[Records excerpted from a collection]
══════════════════════════════

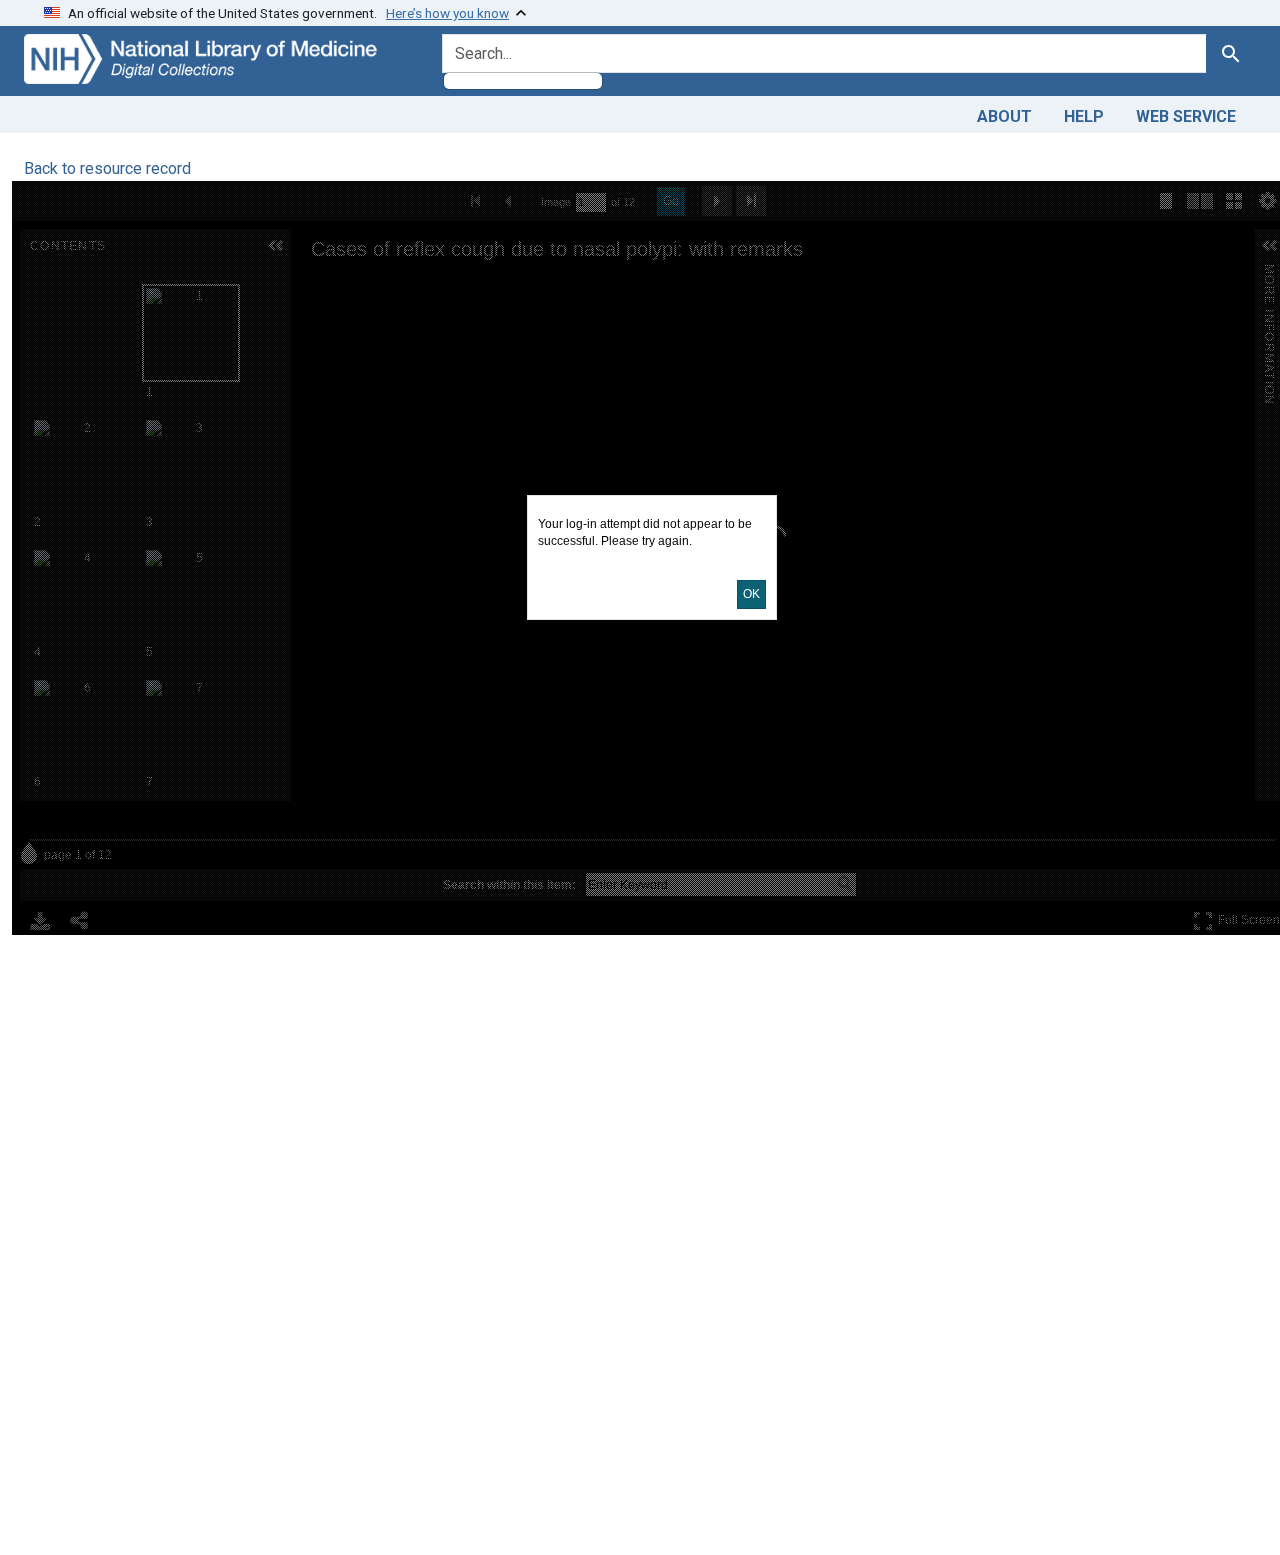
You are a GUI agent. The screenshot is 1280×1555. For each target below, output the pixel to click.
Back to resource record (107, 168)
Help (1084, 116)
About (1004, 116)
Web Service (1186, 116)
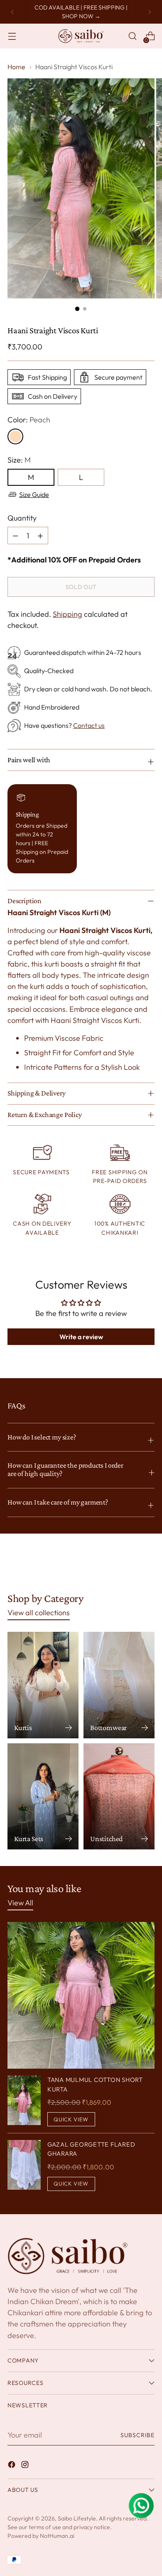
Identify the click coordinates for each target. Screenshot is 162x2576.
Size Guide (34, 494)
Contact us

══════════════════════════════

**PROBLEM:**
Pull out every line of the records above that contains the word "click".

**TASK ANSWER:**
You are a GUI agent. The screenshot is 1280×1555. For each target below, output the pixel to click.
Identify the click coordinates for each target. Screenshot is 162x2576.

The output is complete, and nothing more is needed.